Channel-Aware Mixed-Precision Quantization for Efficient Long-Context Inference
Abstract
The key-value (KV) cache plays a vital role in accelerating autoregressive inference for large language models (LLMs). However, its linear memory growth with sequence length poses significant memory bottlenecks, especially in long-context scenarios. Quantization offers a promising solution for memory efficiency. While existing methods typically apply channel-wise quantization to the key cache and token-wise quantization to the value cache, they suffer from severe performance degradation under low-bit configurations. Our analysis reveals that quantization sensitivity varies across individual KV channels, presenting an opportunity for non-uniform bit allocation. Following this finding, we propose ChanMix, a mixed-precision quantization framework that supports channel-wise quantization on 2-bit setting with FP8 precision with a custom Triton kernel implementation. To improve low-bit quantization performance, we introduce a channel-aware bit reallocation strategy, which allocates bits across channel sensitivity.

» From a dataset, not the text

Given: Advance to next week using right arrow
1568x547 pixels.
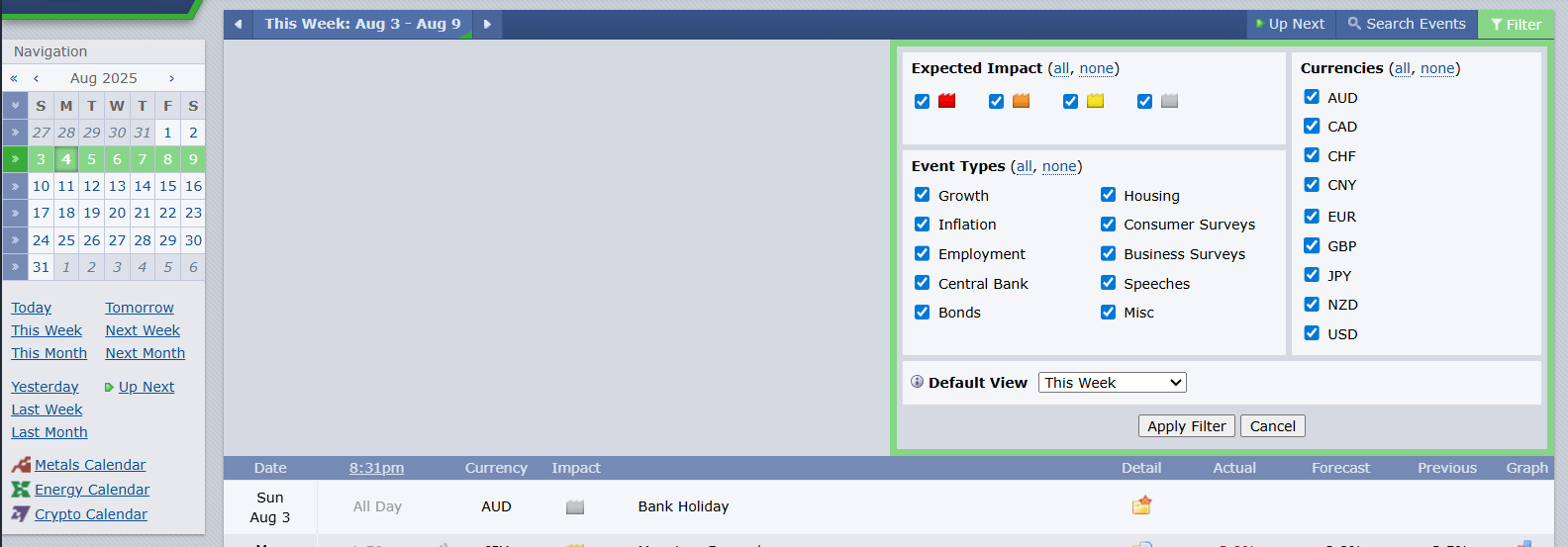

Through extensive evaluation, ChanMix demonstrates superior performance across the NIAH, RULER, and InfiniteBench benchmarks for the Llama, Mistral, and Qwen model families, achieving improvements of at least 5 absolute percentage points on RULER compared to all baseline methods. Additionally, ChanMix enables a 2.3× increase in batch size and supports a 1.5× longer context length during inference.